Stored data -
● ● ● ● ●
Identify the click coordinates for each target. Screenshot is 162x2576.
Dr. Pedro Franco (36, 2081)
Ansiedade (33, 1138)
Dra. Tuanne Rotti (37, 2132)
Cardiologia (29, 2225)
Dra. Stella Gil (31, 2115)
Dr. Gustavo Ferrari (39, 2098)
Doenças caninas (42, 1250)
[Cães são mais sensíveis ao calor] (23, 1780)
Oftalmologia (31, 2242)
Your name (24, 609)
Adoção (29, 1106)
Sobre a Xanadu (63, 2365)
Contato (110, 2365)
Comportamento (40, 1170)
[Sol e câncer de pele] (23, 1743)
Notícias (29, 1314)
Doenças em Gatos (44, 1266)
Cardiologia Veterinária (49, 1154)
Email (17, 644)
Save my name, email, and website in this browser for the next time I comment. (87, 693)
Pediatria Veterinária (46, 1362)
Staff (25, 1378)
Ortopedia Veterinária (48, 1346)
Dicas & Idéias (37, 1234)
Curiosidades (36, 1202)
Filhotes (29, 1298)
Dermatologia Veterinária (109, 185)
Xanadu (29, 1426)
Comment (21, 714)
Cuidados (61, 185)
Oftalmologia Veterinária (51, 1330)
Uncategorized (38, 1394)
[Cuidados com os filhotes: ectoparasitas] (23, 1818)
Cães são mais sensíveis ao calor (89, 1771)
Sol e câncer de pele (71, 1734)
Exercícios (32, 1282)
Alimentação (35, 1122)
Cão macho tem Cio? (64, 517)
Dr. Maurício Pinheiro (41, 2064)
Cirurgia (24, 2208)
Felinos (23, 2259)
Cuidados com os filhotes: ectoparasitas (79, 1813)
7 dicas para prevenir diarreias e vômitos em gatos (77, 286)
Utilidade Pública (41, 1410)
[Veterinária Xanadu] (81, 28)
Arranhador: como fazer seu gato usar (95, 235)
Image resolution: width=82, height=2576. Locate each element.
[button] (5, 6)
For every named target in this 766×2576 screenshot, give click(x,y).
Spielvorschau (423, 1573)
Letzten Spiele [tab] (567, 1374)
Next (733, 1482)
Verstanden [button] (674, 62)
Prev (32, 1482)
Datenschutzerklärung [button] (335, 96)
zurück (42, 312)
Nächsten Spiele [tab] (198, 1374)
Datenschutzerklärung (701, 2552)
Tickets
● ● ● ● ●
What is needed -
Lines from the one containing "Next (733, 1482)" through the final line of the entries are the only ones to print, and each must match exactly.

Problem solution -
Next (733, 1482)
Verstanden [button] (674, 62)
Prev (32, 1482)
Datenschutzerklärung [button] (335, 96)
zurück (42, 312)
Nächsten Spiele [tab] (198, 1374)
Datenschutzerklärung (701, 2552)
Tickets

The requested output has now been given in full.